[Lines of data]
— Begin —

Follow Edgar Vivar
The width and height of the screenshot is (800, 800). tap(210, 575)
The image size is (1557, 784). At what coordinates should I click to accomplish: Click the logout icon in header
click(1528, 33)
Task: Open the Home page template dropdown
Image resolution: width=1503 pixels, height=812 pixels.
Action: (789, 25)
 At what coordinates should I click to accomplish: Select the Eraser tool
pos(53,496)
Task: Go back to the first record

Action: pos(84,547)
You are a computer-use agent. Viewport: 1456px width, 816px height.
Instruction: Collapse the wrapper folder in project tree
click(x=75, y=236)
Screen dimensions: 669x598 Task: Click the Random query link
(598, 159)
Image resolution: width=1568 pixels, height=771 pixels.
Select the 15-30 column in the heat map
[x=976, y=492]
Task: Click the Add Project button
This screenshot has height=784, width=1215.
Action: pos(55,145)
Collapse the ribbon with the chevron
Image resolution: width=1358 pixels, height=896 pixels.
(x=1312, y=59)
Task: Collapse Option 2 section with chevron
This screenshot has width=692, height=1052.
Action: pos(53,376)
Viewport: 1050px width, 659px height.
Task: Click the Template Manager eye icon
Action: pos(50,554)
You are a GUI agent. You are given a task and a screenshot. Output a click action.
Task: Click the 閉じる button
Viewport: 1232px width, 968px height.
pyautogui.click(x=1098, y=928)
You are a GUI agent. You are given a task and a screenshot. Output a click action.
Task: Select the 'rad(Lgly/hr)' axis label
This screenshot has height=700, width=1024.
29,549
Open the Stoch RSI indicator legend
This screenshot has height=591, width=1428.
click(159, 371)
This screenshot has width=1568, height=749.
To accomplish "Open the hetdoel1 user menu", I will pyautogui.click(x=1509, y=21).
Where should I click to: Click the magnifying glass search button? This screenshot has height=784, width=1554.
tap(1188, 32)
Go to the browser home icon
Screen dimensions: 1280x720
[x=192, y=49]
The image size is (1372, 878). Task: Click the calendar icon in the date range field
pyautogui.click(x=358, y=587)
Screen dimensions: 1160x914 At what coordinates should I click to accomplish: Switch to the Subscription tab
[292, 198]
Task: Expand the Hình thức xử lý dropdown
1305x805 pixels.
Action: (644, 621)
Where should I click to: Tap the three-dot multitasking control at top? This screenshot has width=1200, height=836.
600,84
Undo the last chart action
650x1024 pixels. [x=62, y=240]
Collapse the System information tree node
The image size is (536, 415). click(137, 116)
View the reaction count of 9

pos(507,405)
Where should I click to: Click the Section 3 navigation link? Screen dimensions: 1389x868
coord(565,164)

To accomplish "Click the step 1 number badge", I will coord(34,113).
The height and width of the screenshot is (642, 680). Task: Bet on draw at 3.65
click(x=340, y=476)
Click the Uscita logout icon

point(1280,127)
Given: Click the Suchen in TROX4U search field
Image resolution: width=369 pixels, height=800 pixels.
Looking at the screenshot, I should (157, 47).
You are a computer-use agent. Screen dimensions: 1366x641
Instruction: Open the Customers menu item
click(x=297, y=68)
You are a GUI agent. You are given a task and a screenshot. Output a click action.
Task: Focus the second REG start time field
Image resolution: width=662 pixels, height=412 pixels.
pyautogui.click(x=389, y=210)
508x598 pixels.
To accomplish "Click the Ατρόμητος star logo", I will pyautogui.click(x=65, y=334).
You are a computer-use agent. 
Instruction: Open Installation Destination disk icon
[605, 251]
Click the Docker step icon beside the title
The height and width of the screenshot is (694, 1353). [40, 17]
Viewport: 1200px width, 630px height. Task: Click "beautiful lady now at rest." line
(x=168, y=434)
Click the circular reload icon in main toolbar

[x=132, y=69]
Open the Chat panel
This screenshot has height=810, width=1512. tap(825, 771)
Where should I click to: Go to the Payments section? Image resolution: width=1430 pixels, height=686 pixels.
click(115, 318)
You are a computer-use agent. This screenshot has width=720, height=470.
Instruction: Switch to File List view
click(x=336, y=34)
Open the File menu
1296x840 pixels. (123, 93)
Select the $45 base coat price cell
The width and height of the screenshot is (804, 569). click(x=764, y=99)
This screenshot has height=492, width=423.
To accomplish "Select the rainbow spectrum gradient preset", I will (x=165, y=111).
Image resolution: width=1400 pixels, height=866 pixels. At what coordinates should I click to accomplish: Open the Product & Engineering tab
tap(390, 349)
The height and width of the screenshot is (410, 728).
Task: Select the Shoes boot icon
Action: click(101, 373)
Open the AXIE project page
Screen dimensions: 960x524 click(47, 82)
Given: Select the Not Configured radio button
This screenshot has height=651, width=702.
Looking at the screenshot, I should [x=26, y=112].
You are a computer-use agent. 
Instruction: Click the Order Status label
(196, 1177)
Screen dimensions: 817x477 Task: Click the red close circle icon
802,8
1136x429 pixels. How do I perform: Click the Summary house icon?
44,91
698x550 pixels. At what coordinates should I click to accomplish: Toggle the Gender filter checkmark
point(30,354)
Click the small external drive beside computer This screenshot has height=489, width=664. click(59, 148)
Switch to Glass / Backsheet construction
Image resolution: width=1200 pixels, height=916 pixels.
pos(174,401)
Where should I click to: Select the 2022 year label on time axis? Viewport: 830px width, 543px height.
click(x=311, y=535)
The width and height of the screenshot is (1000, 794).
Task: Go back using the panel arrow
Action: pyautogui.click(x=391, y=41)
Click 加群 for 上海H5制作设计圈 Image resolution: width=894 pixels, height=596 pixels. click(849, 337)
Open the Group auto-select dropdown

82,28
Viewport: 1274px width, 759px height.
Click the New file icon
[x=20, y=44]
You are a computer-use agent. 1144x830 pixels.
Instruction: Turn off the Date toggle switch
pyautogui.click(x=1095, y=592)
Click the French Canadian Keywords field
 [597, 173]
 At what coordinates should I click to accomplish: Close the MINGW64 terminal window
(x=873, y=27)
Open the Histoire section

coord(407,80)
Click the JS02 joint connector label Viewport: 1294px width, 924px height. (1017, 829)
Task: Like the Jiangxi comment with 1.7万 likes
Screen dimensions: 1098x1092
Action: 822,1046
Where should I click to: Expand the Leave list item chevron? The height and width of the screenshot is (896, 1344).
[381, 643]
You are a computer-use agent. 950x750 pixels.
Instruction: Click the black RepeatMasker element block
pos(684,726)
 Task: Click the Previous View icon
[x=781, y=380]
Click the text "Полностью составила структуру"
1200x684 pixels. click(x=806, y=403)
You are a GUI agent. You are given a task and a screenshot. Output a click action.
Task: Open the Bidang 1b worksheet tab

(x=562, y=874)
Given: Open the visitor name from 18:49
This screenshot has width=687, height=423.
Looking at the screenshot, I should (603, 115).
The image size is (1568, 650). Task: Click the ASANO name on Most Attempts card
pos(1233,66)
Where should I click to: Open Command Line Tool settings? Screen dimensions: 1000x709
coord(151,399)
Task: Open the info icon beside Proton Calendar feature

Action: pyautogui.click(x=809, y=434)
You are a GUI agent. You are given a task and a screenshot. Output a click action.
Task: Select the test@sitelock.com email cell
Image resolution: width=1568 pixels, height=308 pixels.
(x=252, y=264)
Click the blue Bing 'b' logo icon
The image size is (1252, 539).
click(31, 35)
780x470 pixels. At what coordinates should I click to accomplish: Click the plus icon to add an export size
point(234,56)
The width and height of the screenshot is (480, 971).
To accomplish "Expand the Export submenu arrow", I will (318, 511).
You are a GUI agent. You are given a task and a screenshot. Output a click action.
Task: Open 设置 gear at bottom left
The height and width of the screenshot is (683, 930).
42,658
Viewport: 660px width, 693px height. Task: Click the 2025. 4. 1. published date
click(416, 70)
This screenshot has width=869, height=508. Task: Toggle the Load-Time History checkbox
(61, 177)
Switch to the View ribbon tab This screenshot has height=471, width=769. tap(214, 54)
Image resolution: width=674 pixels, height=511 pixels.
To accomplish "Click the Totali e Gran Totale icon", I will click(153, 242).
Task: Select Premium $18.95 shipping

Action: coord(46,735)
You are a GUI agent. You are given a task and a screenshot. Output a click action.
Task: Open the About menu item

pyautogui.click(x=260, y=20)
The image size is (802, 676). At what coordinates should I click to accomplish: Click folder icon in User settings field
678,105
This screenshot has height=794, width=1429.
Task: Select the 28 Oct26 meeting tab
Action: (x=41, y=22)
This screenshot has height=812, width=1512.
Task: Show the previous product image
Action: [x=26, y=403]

— End —

# PROBLEM
Express the listing from the line containing "Collapse the System information tree node" down to the line containing "will (x=165, y=111).", both included, as a JSON list of strings with one string per line. Leave out blank lines.

# REPLY TO THE TASK
[
  "Collapse the System information tree node",
  "The image size is (536, 415). click(137, 116)",
  "View the reaction count of 9",
  "pos(507,405)",
  "Where should I click to: Click the Section 3 navigation link? Screen dimensions: 1389x868",
  "coord(565,164)",
  "To accomplish \"Click the step 1 number badge\", I will coord(34,113).",
  "The height and width of the screenshot is (642, 680). Task: Bet on draw at 3.65",
  "click(x=340, y=476)",
  "Click the Uscita logout icon",
  "point(1280,127)",
  "Given: Click the Suchen in TROX4U search field",
  "Image resolution: width=369 pixels, height=800 pixels.",
  "Looking at the screenshot, I should (157, 47).",
  "You are a computer-use agent. Screen dimensions: 1366x641",
  "Instruction: Open the Customers menu item",
  "click(x=297, y=68)",
  "You are a GUI agent. You are given a task and a screenshot. Output a click action.",
  "Task: Focus the second REG start time field",
  "Image resolution: width=662 pixels, height=412 pixels.",
  "pyautogui.click(x=389, y=210)",
  "508x598 pixels.",
  "To accomplish \"Click the Ατρόμητος star logo\", I will pyautogui.click(x=65, y=334).",
  "You are a computer-use agent. ",
  "Instruction: Open Installation Destination disk icon",
  "[605, 251]",
  "Click the Docker step icon beside the title",
  "The height and width of the screenshot is (694, 1353). [40, 17]",
  "Viewport: 1200px width, 630px height. Task: Click \"beautiful lady now at rest.\" line",
  "(x=168, y=434)",
  "Click the circular reload icon in main toolbar",
  "[x=132, y=69]",
  "Open the Chat panel",
  "This screenshot has height=810, width=1512. tap(825, 771)",
  "Where should I click to: Go to the Payments section? Image resolution: width=1430 pixels, height=686 pixels.",
  "click(115, 318)",
  "You are a computer-use agent. This screenshot has width=720, height=470.",
  "Instruction: Switch to File List view",
  "click(x=336, y=34)",
  "Open the File menu",
  "1296x840 pixels. (123, 93)",
  "Select the $45 base coat price cell",
  "The width and height of the screenshot is (804, 569). click(x=764, y=99)",
  "This screenshot has height=492, width=423.",
  "To accomplish \"Select the rainbow spectrum gradient preset\", I will (x=165, y=111)."
]